<h1>Table of Contents<span class="tocSkip"></span></h1>
<div class="toc"><ul class="toc-item"><li><span><a href="#About" data-toc-modified-id="About-1"><span class="toc-item-num">1&nbsp;&nbsp;</span>About</a></span></li><li><span><a href="#Setup" data-toc-modified-id="Setup-2"><span class="toc-item-num">2&nbsp;&nbsp;</span>Setup</a></span><ul class="toc-item"><li><span><a href="#Import" data-toc-modified-id="Import-2.1"><span class="toc-item-num">2.1&nbsp;&nbsp;</span>Import</a></span></li><li><span><a href="#Initialization" data-toc-modified-id="Initialization-2.2"><span class="toc-item-num">2.2&nbsp;&nbsp;</span>Initialization</a></span></li></ul></li><li><span><a href="#Get-Good-Book-Links" data-toc-modified-id="Get-Good-Book-Links-3"><span class="toc-item-num">3&nbsp;&nbsp;</span>Get Good Book Links</a></span><ul class="toc-item"><li><span><a href="#Save-Book-Links" data-toc-modified-id="Save-Book-Links-3.1"><span class="toc-item-num">3.1&nbsp;&nbsp;</span>Save Book Links</a></span></li></ul></li><li><span><a href="#Extract-Download-Links" data-toc-modified-id="Extract-Download-Links-4"><span class="toc-item-num">4&nbsp;&nbsp;</span>Extract Download Links</a></span><ul class="toc-item"><li><span><a href="#Save-Download-Links" data-toc-modified-id="Save-Download-Links-4.1"><span class="toc-item-num">4.1&nbsp;&nbsp;</span>Save Download Links</a></span></li></ul></li></ul></div>

# About

In the following, LibriVox is scraped for good data points. 

A good data point is defined as being a complete, solo project. Additionally, only one example per reader is desired.
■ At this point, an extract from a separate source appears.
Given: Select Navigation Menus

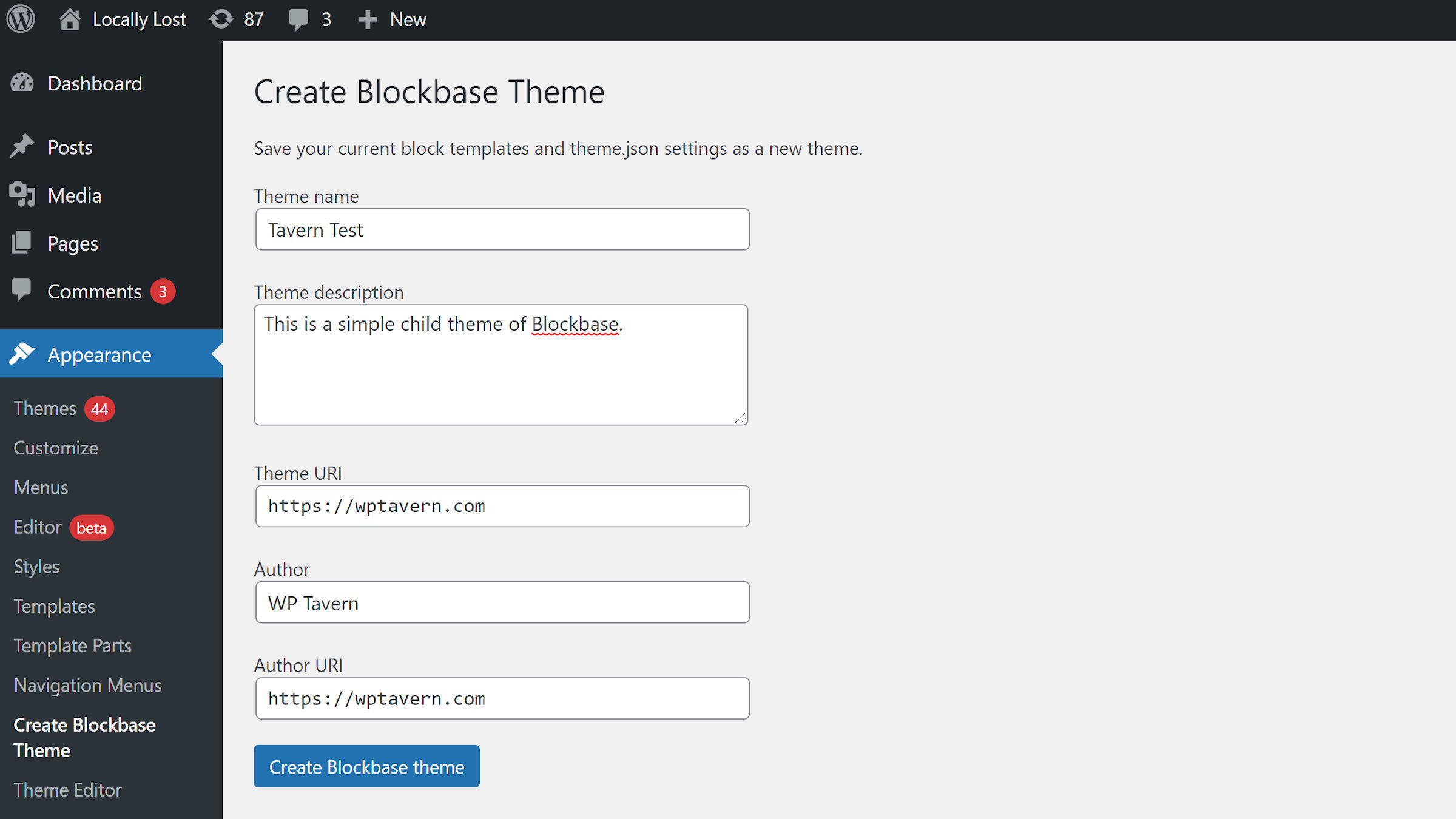Looking at the screenshot, I should 87,685.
The result is a list of links to download

# Setup
## Import

In [1]:
from selenium import webdriver
from selenium.webdriver.support.ui import WebDriverWait
from selenium.webdriver.support import expected_conditions as EC
from selenium.webdriver.common.by import By
from bs4 import BeautifulSoup
import pickle as pkl

## Initialization

In [2]:
path_chromedriver = '/anaconda3/chromedriver'
search_url = ("https://librivox.org/search?title=&author=&reader=&keywords=&genre_id=0&status=complete&project_type=solo&recorded_language=&sort_order=alpha&search_page={}&search_form=advanced")
no_pages = 322 # As of 10/06/2019

# Get Good Book Links

Scrape LibriVox for audiobooks that are complete and recorded using a single reader.

In [3]:
driver = webdriver.Chrome(path_chromedriver)
book_links = [] # List of books to download

for page in range(1,1+no_pages):
    if page%10 == 0:
        print('{} of {}'.format(page,no_pages))
        
    # Load page    
    driver.get(search_url.format(page))

    # Wait until search results have been loaded
    results_loaded = EC.presence_of_element_located((By.CLASS_NAME , "catalog-result"))
    element = WebDriverWait(driver,100).until(results_loaded)

    # Soupify HTML
    html_source = driver.page_source
    soup = BeautifulSoup(html_source,'html.parser')

    # Get results    
    results_list = soup.find('ul', {'class': 'browse-list'})
    results_links = results_list.find_all('li', {'class': 'catalog-result'})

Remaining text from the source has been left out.